Investigating scale, rainfall-runoff sequences and BMP effects on phosphorus, runoff and sediment yield

Scope and methods of study. (1) Scale effects on phosphorus (P) loss and runoff depth from pastures were investigated by summarizing water quality data from 19 research projects. Spatial (area) and temporal (days after litter application) scales ranged from 0.5 to 80000 m2 and 1 to 355 days, respectively. (2) Rainfall-runoff sequence (RRS) effects on dissolved reactive P (DRP) in runoff from pastures were studied in a greenhouse experiment using a 2 x 2 x 3 factorial arrangement of soil test P (STP), surface application of poultry litter, and RRS. (3) Impacts of two best management practice (BMP) and land use change scenarios (strip-cropping, terrace, forestation) on runoff and sediment yield from the Legedadi Reservoir watershed in central Ethiopia were assessed using the Soil and Water Assessment Tool model.; Findings and conclusions. (1) Spatial scale had significant effects on runoff depth, DRP and total P (TP) concentration, DRP and TP load from pastures. Exceptions were DRP and TP concentration from control pastures. DRP and TP load increased with area due to an increase in runoff volume.

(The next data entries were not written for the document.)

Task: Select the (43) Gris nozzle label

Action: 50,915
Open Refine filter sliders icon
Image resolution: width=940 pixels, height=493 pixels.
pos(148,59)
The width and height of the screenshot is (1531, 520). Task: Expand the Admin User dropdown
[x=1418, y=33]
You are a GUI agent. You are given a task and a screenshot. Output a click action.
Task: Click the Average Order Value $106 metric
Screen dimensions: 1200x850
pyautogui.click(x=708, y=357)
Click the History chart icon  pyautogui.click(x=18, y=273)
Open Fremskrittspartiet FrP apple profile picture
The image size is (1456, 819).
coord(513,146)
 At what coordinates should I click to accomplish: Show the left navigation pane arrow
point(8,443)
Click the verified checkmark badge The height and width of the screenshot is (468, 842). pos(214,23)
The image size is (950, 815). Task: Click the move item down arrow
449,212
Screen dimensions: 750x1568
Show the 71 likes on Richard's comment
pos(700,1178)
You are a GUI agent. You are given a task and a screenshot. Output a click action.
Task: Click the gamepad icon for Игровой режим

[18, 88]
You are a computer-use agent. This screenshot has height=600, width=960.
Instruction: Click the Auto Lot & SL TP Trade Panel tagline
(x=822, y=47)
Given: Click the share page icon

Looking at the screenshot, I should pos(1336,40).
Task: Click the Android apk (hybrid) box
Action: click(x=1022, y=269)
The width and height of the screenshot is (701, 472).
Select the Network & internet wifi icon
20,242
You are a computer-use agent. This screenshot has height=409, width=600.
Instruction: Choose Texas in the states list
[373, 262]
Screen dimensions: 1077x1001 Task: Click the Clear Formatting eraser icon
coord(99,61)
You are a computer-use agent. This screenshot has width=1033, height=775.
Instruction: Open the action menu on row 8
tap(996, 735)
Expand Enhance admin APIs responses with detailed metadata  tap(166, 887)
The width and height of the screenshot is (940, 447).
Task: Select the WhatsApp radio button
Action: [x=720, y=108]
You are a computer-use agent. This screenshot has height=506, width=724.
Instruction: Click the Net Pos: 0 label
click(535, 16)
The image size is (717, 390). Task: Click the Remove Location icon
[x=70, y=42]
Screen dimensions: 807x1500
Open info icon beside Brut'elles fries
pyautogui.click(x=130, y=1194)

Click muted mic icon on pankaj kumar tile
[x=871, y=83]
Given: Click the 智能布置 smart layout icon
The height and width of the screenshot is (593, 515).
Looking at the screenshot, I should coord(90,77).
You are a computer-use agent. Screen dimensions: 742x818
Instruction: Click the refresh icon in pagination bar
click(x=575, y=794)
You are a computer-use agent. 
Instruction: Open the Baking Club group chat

DRP and TP concentrations decreased with area probably due to dilution associated with the increased runoff volume. Temporal scale effect with an exponential decrease existed for DRP and TIP concentration from both poultry litter treated and control pastures. The existence of spatial and temporal scale effects suggested that a simple averaging procedure based on homogeneous assumption may not be a suitable method for transferring data from plot- or field-scale study to larger scale. (2) Poultry litter, which masked the significant STP effect on DRP prior to litter application, is the primary source of DRP in runoff immediately following litter application. For consecutive RRS, a rainfall event without runoff reduced litter DRP loss in the first runoff event by more than 50%. Effect of poultry litter application on DRP decreased exponentially with time. (3) Forestation had the greatest impact in reducing sediment yield, and surface runoff, and increasing base flow compared with existing conditions. Although terracing and strip-cropping reduced sediment yield, they had little impact on watershed hydrology. This study showed that a watershed modeling approach, in the absence of plot- and field-data, is a useful tool that can be used in the planning and selection of BMP or land use change to reduce surface runoff and sediment yield.